Among the ascertained causes of fire are those which occur in the various workshops where hazardous trades are carried on. These naturally shew an increase since steam-power has become such a universal aid to nearly every kind of human labour; necessitating furnaces which remain kindled for weeks or months together. Apart from this source of risk, there are numerous trades where such inflammables as turpentine, naphtha, spirits of wine, and combinations of them in the form of varnishes, are in daily use to a very large extent. The familiarity which such constant use provokes breeds a contempt which often resolves itself into a negligence almost criminal in its nature. Drying-stoves afford another dangerous item in the list of fires connected with the trades; japanners, cabinet-makers, and hosts of others using such stoves as a necessity of their business.
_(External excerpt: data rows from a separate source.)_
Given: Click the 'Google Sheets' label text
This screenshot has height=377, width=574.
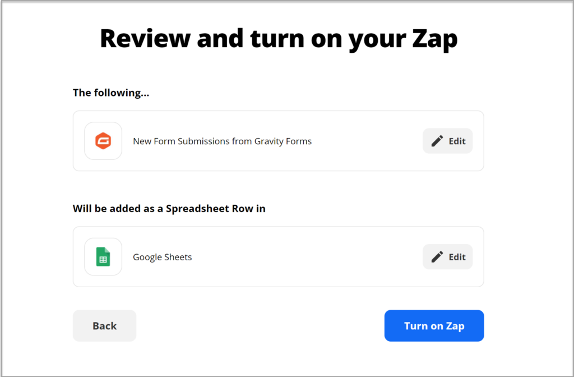Looking at the screenshot, I should click(162, 256).
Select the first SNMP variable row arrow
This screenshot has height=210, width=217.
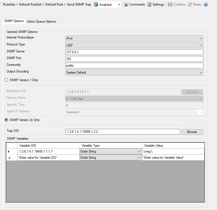(9, 151)
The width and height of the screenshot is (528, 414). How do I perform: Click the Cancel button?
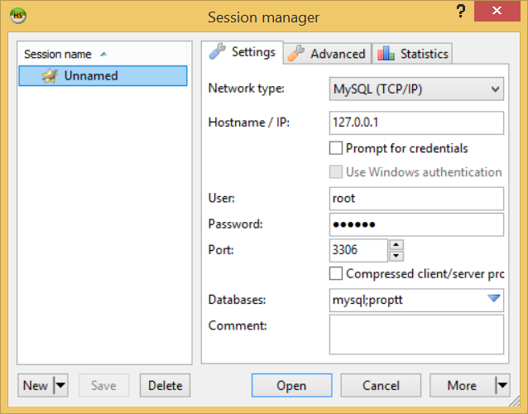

Hot-water pipes for heating purposes also represent the cause of a large number of fires, the most dangerous kind being those which are charged with water and hermetically sealed. The reason of this is easily explained. Water boils at a temperature far below that necessary to ignite woodwork; but when confined in such pipes as we have described, it will rise in temperature to an extent only measured by the strength of the material which holds it. A soft metal plug is sometimes inserted in these pipes, so that should any unusual degree of heat be approached, it will melt out, and thus relieve the pressure; but such a good precaution is by no means universal.